Please make every effort ahead of time to contact your instructor and your student support specialist if you are not able to meet an assignment deadline. Arrangements for extenuating circumstances may be considered by faculty.

Attendance Policy

8 week: Students taking online graduate courses through the College of Professional Studies will be administratively dropped for non-participation if a graded assignment/discussion post is not submitted before Sunday at 11:59 pm ET of the first week of the term. Reinstatement is at the purview of the Dean's Office.

16 week: Students taking online graduate courses through the College of Professional Studies will be administratively dropped for non-participation if a graded assignment/discussion post is not submitted before Friday at 11:59 pm ET of the second week of the term.

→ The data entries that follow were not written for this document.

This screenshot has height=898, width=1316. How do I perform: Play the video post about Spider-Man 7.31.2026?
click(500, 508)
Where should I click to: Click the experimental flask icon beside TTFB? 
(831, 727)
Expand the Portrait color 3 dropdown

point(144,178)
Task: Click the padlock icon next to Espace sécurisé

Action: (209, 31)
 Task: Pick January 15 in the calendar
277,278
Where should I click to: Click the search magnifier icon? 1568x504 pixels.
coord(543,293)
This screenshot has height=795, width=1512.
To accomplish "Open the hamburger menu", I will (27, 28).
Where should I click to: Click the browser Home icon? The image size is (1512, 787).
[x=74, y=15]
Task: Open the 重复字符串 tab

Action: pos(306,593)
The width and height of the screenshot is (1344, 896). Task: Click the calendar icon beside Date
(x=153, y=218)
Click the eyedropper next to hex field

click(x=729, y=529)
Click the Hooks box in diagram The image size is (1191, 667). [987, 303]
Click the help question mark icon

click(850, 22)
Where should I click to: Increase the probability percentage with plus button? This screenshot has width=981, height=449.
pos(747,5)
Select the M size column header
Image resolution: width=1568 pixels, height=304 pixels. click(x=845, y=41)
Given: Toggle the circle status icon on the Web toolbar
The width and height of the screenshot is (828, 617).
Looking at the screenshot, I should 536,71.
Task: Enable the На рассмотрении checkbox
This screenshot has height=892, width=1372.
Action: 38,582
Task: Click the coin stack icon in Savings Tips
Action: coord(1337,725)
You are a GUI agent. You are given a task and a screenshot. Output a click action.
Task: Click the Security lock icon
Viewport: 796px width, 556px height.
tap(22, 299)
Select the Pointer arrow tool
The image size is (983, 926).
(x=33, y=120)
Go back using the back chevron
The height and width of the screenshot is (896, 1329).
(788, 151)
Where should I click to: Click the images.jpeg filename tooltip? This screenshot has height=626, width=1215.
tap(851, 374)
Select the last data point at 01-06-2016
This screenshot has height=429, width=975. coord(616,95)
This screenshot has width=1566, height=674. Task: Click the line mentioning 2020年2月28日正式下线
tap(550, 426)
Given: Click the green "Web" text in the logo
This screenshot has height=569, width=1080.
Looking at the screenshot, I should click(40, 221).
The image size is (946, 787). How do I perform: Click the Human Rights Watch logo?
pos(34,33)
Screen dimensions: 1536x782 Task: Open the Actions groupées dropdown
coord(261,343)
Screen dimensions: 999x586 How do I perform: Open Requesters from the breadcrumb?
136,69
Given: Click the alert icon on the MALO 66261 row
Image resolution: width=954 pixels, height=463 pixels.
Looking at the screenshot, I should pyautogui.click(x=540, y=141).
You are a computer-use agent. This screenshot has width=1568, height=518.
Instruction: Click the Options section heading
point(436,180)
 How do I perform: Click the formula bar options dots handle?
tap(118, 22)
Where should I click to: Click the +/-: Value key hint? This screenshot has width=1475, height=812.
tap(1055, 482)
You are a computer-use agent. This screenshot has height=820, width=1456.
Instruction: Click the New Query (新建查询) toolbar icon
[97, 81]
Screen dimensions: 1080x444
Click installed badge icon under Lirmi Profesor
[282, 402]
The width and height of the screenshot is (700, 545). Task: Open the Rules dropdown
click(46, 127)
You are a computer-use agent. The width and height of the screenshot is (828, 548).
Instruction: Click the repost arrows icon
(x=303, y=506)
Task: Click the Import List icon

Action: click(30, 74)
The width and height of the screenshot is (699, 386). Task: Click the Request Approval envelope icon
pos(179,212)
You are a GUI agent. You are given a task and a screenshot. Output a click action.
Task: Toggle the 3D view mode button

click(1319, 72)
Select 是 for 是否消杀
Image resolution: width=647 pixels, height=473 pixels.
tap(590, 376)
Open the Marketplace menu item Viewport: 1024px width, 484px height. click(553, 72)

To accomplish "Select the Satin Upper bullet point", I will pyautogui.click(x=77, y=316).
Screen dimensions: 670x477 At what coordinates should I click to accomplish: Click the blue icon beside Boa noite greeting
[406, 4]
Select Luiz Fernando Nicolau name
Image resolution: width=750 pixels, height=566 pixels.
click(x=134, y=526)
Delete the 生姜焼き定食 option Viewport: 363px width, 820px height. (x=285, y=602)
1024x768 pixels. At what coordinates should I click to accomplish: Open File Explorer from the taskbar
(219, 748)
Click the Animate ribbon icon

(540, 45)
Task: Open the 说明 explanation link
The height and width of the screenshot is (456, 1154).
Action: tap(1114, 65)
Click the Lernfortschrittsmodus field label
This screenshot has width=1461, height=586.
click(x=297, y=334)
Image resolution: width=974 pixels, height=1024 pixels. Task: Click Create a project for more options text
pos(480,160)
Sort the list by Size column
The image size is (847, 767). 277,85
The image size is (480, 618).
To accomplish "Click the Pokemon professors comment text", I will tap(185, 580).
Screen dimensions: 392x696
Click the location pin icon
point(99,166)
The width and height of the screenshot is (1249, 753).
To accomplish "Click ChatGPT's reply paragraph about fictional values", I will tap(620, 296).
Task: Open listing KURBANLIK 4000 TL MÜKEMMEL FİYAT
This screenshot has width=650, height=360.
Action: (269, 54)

Reinstatement is at the purview of the Dean's Office.

Student Handbook Online - Policies and Procedures

The policies contained within this document apply to all students in the College of Professional Studies. It is each student's responsibility to know the contents of this handbook.

UNE Online Student Handbook

UNE Course Withdrawal

Please contact your student support specialist if you are considering dropping or withdrawing from a course. The last day to drop for 100% tuition refund is the 2nd day of the course. Financial Aid charges may still apply. Students using Financial Aid should contact the Financial Aid Office prior to withdrawing from a course.

Academic Integrity

The University of New England values academic integrity in all aspects of the educational experience. Academic dishonesty in any form undermines this standard and devalues the original contributions of others. It is the responsibility of all members of the University community to actively uphold the integrity of the academy; failure to act, for any reason, is not acceptable. For information about plagiarism and academic misconduct, please visit UNE Plagiarism Policies.

Academic dishonesty includes, but is not limited to the following:

  1. Cheating, copying, or the offering or receiving of unauthorized assistance or information.
  2. Fabrication or falsification of data, results, or sources for papers or reports.
  3. Action which destroys or alters the work of another student.
  4. Multiple submissions of the same paper or report for assignments in more than one course without permission of each instructor.
  5. Plagiarism, the appropriation of records, research, materials, ideas, or the language of other persons or writers and the submission of them as one's own.

Charges of academic dishonesty will be reviewed by the Program Director. Penalties for students found responsible for violations may depend upon the seriousness and circumstances of the violation, the degree of premeditation involved, and/or the student’s previous record of violations. Appeal of a decision may be made to the Dean whose decision will be final. Student appeals will take place through the grievance process outlined in the student handbook.